The film that made Francesco Nuti a great of Italian comedy cinema
A small gem made all the more precious by touches of melancholy and moments of tension, anger and tenderness
A must-see for lovers of the game of pool
This film stands out in the panorama of 1980s Italian cinema for a variety of reasons. The quality of the sets, the rejection of simple cabaret-style caricatures in favour of convincingly constructed ones, and the simple yet refined way in which it constructs a very human and sentimental story. It is a slightly melancholic comedy with some fantastic moments of tension (including masterfully filmed pool matches), as well as delicate homages to Truffaut. Francesco Nuti gives a fantastic performance in depicting the anger and tenderness of his character, with a balance that the actor (and subsequently director) rarely equalled. It is an object of underplayed splendour, in a decade characterised by useless gaudiness. And of course, the film is an essential piece of cinema for lovers of the game of pool. It shows the skills of Marcello Lotti, a real champion.

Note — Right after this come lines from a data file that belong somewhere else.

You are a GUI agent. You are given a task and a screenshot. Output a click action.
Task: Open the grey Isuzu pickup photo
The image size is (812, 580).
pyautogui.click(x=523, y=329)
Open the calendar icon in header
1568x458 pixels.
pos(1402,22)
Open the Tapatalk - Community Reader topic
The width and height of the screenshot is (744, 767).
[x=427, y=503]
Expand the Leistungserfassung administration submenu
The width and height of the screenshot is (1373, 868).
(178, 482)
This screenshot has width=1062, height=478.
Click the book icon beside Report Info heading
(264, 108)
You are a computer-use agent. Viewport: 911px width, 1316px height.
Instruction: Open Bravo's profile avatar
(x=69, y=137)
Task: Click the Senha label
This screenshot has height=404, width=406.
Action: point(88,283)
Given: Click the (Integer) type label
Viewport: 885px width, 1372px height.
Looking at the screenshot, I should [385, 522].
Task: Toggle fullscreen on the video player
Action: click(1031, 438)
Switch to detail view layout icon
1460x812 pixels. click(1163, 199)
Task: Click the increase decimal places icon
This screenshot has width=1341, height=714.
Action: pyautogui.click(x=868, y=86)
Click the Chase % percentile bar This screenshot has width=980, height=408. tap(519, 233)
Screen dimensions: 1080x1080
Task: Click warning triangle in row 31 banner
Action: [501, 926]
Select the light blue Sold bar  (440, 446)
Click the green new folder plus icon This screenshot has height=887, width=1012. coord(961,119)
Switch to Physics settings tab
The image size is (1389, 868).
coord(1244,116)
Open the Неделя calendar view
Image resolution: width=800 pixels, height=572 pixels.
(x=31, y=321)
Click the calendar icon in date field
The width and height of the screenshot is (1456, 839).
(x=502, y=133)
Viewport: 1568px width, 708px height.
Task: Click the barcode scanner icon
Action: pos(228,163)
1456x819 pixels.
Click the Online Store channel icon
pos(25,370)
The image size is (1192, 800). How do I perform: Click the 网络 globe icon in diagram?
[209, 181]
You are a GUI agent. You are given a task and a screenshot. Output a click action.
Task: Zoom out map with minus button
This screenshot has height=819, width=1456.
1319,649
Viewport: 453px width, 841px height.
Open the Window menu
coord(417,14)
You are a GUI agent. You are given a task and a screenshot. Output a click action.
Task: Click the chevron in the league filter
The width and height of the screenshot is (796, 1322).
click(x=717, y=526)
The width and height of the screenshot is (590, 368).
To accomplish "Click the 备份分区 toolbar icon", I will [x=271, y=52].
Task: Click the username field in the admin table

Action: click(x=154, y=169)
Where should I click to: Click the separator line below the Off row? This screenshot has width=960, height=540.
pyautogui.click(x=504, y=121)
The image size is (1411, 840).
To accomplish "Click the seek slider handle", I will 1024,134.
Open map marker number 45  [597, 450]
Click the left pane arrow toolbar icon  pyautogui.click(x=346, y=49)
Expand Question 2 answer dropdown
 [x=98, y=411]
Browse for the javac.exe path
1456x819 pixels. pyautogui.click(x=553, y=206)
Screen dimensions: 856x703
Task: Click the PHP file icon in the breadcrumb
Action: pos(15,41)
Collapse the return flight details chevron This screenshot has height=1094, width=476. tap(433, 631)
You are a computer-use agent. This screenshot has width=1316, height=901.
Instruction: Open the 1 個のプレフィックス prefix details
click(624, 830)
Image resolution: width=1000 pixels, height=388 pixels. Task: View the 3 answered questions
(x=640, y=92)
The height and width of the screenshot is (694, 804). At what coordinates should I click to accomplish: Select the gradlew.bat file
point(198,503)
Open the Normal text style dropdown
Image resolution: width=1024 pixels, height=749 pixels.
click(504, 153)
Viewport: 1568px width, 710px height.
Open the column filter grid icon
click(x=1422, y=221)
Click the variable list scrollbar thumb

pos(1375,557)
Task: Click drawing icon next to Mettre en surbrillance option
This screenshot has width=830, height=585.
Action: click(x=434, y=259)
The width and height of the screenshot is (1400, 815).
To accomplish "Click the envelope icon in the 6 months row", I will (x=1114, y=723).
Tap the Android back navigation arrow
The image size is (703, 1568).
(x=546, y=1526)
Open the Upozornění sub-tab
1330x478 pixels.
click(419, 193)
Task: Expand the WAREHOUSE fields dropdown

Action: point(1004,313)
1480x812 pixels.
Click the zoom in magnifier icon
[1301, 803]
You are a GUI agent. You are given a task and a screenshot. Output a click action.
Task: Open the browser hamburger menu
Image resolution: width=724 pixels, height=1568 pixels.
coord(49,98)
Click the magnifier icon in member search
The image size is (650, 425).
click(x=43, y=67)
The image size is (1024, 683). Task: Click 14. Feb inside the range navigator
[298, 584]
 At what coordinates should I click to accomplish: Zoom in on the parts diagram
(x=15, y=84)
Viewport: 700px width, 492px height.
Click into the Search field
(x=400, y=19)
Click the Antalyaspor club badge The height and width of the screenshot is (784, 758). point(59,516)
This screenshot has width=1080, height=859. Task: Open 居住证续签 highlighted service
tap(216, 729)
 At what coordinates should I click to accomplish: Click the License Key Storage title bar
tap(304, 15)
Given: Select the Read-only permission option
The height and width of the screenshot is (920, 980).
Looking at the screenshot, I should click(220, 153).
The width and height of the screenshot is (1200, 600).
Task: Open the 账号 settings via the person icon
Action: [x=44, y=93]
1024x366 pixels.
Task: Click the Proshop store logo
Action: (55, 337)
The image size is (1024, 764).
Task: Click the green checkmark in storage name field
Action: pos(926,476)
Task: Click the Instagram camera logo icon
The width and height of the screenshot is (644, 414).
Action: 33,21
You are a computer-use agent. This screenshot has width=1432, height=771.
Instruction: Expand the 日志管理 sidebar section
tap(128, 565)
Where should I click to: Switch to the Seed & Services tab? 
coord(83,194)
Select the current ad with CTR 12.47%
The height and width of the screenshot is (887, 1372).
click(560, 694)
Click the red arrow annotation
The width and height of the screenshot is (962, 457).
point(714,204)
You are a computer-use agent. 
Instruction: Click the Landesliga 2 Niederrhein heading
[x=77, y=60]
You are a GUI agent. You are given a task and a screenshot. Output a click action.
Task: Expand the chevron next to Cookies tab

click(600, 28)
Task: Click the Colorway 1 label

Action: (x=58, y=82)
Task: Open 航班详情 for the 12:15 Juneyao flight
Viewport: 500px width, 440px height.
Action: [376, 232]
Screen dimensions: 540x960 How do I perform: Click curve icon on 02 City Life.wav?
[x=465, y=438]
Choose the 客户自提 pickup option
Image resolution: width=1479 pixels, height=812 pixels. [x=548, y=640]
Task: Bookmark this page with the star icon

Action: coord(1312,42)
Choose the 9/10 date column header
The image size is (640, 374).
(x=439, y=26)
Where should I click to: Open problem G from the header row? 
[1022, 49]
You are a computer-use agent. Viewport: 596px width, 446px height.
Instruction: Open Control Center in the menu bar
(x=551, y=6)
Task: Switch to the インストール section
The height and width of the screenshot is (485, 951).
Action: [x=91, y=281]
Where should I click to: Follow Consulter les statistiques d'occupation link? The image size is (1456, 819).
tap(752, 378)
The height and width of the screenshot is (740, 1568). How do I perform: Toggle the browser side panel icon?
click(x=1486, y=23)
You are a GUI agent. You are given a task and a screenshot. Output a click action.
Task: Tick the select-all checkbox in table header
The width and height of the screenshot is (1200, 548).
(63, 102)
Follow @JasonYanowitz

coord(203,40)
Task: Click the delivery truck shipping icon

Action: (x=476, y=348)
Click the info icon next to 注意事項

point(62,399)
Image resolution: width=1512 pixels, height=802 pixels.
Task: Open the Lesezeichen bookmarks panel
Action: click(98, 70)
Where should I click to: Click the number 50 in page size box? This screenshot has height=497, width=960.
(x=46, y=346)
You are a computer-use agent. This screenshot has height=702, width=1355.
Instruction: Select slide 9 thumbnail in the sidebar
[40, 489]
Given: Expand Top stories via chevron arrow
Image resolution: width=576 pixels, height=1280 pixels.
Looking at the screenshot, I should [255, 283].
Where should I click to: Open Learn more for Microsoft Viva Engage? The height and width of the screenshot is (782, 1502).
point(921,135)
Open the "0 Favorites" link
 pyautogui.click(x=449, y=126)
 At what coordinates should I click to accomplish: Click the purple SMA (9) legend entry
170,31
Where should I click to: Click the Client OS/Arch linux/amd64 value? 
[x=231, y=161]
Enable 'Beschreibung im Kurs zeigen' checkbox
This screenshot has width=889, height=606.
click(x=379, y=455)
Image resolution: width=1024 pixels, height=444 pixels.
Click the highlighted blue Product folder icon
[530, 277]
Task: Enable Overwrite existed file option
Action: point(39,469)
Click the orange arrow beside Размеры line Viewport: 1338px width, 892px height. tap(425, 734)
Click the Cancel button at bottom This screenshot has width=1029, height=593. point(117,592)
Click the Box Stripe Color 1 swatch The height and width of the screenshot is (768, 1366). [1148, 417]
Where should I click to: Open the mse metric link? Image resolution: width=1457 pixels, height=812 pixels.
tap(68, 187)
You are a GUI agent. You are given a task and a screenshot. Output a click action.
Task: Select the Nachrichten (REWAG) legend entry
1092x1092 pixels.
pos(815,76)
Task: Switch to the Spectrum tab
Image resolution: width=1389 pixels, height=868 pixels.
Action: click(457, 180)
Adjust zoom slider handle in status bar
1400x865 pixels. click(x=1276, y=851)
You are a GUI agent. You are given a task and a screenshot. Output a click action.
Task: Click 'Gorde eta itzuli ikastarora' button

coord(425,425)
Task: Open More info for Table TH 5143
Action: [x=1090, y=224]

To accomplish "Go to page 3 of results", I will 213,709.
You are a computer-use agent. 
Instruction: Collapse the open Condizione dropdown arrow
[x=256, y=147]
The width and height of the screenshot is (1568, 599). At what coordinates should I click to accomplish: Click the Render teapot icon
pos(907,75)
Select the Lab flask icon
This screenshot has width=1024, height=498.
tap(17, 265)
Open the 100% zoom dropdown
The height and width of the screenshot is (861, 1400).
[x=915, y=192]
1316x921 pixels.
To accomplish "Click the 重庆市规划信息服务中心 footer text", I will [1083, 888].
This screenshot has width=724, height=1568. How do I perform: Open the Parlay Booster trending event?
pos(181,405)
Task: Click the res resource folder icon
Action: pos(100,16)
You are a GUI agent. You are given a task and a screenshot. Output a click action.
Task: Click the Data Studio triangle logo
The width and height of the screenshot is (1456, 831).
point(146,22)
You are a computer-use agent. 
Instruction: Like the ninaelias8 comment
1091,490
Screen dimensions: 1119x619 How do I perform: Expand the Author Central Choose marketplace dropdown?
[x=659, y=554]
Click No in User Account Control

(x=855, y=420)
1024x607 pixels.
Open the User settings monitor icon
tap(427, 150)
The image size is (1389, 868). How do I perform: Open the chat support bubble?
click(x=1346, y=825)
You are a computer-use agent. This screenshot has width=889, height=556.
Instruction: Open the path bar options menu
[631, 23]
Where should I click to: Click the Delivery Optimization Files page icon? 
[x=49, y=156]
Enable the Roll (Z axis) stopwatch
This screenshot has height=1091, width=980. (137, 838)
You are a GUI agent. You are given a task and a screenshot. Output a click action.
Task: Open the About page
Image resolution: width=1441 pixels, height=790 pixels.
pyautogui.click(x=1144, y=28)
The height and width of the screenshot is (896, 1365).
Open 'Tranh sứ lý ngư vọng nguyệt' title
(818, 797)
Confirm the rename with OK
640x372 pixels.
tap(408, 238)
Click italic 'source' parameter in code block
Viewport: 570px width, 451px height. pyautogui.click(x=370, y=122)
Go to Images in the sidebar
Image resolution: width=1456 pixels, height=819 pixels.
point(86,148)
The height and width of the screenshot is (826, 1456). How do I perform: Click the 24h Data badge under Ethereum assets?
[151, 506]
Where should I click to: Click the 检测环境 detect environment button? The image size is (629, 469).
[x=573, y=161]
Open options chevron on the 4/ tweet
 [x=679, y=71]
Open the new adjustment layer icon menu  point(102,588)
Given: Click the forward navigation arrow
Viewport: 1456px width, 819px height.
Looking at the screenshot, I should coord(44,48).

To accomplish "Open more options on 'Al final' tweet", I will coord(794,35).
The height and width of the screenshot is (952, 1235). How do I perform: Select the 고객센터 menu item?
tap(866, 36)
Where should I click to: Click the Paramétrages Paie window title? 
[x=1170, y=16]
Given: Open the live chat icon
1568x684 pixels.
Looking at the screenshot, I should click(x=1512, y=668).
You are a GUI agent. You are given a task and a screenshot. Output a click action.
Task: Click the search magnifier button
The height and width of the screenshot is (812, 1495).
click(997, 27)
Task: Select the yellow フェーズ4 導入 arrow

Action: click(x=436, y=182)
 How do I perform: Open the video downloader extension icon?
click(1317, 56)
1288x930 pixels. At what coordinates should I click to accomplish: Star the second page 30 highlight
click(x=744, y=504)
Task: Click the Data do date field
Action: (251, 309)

Francesco, a doorman, is also a talented pool player. He gets into trouble when he loses a large sum of money challenging the champion, known as the “Dark One”. In order to pay off his debts, he steals from the safe-deposit box where he works. Luckily for him, he meets saxophone player Chiara, who helps him out of the mess he is in with a well-planned strategy. But he can’t avoid one last match against the “Dark One”.